(Data records)
[Start of section]

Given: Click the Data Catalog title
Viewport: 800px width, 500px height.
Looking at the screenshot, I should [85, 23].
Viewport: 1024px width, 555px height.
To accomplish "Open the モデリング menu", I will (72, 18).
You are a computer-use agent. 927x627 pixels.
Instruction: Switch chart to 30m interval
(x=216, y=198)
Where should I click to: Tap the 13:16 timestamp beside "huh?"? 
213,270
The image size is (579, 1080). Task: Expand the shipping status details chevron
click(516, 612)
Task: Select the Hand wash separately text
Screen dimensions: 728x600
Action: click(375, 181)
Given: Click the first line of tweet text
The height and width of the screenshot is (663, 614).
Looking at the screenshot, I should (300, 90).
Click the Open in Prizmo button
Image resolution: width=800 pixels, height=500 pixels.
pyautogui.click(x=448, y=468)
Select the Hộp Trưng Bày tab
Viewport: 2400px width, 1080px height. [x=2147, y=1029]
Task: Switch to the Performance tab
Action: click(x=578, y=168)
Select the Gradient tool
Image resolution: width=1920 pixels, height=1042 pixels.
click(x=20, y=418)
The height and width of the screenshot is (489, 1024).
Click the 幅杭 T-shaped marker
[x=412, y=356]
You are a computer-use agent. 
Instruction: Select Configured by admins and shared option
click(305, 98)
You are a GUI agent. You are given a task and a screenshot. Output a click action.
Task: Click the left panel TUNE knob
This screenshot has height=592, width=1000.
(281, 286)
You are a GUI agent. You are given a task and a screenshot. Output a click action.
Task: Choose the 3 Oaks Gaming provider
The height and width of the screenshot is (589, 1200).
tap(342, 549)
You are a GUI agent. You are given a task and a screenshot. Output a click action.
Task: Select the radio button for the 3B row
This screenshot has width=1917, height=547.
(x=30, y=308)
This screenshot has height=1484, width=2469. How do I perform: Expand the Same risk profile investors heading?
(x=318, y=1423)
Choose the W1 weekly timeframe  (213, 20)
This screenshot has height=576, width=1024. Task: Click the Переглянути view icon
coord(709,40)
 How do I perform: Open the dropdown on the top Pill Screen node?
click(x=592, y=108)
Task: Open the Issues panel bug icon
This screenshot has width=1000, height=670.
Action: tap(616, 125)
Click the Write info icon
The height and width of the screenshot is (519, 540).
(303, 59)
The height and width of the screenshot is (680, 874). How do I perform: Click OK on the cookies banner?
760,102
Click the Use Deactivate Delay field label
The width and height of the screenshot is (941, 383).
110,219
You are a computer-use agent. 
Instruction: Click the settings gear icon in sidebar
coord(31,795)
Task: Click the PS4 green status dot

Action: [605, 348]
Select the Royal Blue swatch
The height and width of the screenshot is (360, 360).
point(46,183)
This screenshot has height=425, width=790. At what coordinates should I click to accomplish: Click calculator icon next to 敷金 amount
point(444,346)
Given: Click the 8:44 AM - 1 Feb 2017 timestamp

[End of section]

Each line from the one containing "Instruction: Click the" through the final line of the records must be repeated exactly, with no line added or dropped.

Instruction: Click the settings gear icon in sidebar
coord(31,795)
Task: Click the PS4 green status dot

Action: [605, 348]
Select the Royal Blue swatch
The height and width of the screenshot is (360, 360).
point(46,183)
This screenshot has height=425, width=790. At what coordinates should I click to accomplish: Click calculator icon next to 敷金 amount
point(444,346)
Given: Click the 8:44 AM - 1 Feb 2017 timestamp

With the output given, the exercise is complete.